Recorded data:
--- START ---

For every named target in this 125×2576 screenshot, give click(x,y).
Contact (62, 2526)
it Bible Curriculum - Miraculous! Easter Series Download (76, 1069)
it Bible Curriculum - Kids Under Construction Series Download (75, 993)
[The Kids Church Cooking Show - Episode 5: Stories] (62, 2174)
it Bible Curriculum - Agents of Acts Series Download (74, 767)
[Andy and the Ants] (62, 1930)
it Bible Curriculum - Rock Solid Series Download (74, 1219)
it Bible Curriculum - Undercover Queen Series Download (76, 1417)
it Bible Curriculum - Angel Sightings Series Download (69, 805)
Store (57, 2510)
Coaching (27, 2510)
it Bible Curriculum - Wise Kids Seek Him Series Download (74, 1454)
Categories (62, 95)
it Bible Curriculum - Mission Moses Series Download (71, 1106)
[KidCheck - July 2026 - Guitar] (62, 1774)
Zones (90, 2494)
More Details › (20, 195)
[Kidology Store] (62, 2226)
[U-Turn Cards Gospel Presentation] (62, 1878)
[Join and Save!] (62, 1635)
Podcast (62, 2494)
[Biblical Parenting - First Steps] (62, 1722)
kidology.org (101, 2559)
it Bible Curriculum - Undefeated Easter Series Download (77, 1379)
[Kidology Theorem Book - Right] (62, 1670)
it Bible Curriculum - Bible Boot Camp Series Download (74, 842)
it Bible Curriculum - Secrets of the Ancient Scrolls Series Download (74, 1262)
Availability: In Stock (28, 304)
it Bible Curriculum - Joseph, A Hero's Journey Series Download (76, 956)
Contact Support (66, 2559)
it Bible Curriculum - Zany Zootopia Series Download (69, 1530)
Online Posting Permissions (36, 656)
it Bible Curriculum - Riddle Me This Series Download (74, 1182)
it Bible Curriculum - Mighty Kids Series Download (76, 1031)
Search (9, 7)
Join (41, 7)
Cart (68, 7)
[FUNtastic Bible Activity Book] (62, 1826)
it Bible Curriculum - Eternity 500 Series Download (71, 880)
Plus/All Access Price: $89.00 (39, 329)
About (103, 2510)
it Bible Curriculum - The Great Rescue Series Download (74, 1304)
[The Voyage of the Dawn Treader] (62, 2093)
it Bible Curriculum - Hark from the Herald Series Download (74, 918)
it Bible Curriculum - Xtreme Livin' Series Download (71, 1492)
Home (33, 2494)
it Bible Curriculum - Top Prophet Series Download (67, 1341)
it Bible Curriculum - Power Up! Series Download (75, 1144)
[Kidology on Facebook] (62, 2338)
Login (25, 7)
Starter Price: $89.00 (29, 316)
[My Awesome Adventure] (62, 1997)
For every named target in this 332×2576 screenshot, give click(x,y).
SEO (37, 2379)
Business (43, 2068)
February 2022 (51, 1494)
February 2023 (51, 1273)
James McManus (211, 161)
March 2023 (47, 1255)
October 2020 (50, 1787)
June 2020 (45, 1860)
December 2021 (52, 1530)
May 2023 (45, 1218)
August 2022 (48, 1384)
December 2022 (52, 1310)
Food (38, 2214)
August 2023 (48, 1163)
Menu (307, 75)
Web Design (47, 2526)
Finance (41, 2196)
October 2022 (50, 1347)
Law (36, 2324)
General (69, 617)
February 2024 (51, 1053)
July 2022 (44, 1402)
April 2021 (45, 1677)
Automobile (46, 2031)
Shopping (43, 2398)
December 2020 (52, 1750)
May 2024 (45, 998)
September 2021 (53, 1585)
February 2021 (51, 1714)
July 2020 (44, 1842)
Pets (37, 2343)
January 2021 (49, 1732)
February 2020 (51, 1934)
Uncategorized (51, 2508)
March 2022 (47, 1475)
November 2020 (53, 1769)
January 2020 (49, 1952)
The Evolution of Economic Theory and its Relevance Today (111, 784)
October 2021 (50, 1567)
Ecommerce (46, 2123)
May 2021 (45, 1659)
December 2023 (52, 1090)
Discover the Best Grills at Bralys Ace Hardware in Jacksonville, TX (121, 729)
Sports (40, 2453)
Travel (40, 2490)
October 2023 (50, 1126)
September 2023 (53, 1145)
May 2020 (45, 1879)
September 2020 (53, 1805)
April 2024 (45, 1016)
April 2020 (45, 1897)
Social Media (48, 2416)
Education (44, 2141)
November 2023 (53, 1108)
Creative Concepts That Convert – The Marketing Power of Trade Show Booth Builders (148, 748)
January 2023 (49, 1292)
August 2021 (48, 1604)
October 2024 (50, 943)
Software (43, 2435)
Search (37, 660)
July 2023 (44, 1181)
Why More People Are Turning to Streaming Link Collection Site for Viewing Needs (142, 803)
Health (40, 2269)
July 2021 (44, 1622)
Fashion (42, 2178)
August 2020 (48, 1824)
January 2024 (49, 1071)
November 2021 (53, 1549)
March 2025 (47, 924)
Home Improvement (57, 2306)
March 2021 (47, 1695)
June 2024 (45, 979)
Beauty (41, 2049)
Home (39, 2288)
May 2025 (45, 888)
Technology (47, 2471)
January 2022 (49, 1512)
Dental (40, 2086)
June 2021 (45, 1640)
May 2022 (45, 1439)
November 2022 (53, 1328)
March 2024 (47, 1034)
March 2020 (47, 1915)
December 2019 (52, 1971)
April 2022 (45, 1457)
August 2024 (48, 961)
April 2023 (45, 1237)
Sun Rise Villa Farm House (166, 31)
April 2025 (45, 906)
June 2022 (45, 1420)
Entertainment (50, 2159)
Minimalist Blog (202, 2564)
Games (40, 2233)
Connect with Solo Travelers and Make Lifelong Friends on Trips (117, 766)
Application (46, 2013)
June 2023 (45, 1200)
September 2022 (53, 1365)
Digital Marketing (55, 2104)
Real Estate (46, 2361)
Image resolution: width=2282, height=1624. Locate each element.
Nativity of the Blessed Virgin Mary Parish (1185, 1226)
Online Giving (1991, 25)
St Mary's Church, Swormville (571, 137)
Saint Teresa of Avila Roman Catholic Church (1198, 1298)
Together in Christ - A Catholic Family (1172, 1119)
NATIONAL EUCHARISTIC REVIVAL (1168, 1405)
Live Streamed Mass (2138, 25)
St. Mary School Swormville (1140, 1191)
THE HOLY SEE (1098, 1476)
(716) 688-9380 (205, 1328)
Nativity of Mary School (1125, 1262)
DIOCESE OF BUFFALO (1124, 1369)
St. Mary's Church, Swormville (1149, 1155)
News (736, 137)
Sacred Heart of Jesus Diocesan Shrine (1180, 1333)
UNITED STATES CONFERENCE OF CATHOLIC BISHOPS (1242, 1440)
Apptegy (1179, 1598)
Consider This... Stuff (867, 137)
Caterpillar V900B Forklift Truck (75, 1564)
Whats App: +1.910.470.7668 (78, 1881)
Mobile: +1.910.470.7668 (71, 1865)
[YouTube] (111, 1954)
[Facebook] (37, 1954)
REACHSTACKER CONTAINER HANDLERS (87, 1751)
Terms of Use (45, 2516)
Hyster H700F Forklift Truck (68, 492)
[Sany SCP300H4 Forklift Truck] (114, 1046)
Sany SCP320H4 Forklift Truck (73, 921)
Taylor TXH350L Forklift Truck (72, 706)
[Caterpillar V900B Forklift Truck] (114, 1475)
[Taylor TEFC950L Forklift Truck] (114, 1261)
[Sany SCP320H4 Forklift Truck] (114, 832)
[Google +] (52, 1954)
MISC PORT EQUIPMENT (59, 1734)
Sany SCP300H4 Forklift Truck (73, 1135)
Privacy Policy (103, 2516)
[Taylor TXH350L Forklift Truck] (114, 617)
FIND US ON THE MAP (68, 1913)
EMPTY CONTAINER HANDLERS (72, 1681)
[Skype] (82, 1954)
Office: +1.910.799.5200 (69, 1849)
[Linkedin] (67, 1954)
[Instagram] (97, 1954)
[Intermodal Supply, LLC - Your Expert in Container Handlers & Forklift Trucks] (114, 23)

--- END ---

Check each line of the records above for the string "August", and report every line that has it.

EXERCISE ANSWER ->
August 2022 (48, 1384)
August 2023 (48, 1163)
August 2021 (48, 1604)
August 2020 (48, 1824)
August 2024 (48, 961)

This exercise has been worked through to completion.